*EXERCISE GOAL*:
Retype only the stretch of lines that starts with the line containing "Open the start Select Month picker" and ends with the last line of the records, both included, exactly.

*GIVEN RECORDS*:
^^^^^^^^^^^^^^^^

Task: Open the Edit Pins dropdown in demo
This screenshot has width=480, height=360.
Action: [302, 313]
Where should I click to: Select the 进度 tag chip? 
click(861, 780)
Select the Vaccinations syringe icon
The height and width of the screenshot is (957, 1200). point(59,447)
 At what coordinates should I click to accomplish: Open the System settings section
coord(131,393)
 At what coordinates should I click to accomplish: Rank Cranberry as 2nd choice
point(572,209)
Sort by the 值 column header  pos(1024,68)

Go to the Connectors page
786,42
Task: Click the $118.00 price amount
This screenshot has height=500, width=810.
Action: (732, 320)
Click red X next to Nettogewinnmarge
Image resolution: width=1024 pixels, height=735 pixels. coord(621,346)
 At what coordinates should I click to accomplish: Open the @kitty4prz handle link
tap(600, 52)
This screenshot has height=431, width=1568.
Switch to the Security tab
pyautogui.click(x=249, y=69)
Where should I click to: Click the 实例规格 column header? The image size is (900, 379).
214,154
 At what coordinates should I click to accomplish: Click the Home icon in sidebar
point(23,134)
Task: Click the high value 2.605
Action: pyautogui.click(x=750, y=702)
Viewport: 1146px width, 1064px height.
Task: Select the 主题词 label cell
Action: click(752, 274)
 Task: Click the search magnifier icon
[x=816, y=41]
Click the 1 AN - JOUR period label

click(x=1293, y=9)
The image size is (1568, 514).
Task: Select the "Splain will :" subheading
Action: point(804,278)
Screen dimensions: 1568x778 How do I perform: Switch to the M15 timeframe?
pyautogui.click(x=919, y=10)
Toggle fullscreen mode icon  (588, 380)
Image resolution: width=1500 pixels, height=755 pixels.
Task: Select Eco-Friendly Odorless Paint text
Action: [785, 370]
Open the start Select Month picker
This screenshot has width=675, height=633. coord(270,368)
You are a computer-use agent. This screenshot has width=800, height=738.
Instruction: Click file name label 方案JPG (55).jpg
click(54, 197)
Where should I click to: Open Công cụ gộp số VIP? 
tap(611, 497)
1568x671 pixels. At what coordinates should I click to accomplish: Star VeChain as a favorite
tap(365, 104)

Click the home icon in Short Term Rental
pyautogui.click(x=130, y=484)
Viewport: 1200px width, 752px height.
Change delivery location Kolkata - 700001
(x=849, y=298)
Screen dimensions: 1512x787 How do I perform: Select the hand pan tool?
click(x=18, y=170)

^^^^^^^^^^^^^^^^

*RESPONSE FOR THIS EXERCISE*:
Open the start Select Month picker
This screenshot has width=675, height=633. coord(270,368)
You are a computer-use agent. This screenshot has width=800, height=738.
Instruction: Click file name label 方案JPG (55).jpg
click(54, 197)
Where should I click to: Open Công cụ gộp số VIP? 
tap(611, 497)
1568x671 pixels. At what coordinates should I click to accomplish: Star VeChain as a favorite
tap(365, 104)

Click the home icon in Short Term Rental
pyautogui.click(x=130, y=484)
Viewport: 1200px width, 752px height.
Change delivery location Kolkata - 700001
(x=849, y=298)
Screen dimensions: 1512x787 How do I perform: Select the hand pan tool?
click(x=18, y=170)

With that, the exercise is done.